The Burnt-Out Town of Miracles was published in Britain in 2008. Jacobsen lives in Oslo. At age 16 he was arrested by the police and kept in solitary confinement for 35 days.
He was subsequently convicted of among other things weapons offences and theft, and given a six-month suspended sentence.
He held a number of occupations, even subsequent to his debut as a novelist in 1982. Since 1990 he has been a full-time author
During the years 1979 - 1986 he lived at his mother"s homestead at Solfjellsjøen in the municipality Dønna in the Northern Norwegian county Nordland, and both the background of his mother as well as his own upbringing in Groruddalen were central themes of his breakthrough novel Seierherrene from 1991. This novel has described perhaps more directly than any other Norwegian work of fiction to the Norwegian public a phenomenon known in Norwegian culture as "the great class journey" – the upward motion through social strata experienced by large segments of the Norwegian population during a few generations in the 20th century.

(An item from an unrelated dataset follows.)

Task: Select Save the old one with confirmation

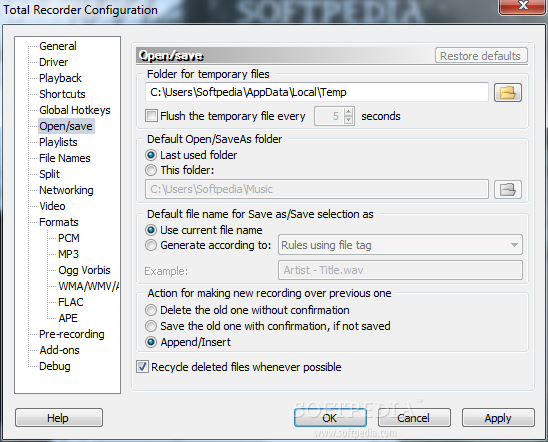Action: [x=151, y=326]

From the perspective of one family and spanning two generations the living conditions of the common man in Norway during the past 80 years is depicted, showing the tremendous pace with which an agrarian and proletarian society with its inherently rigid framework was transformed into a post-industrial, technological education and welfare society with a plethora of opportunities, however also presenting a newly created sense of identity for many of its citizens.
Having proved himself in this fashion, Jacobsen became a natural choice as the biographer of Trygve Bratteli, the former Labour Party prime minister (1995).
In his teens, Jacobsen was a member of the criminal "Årvoll gang". He is a member of the Norwegian Academy for Language and Literature.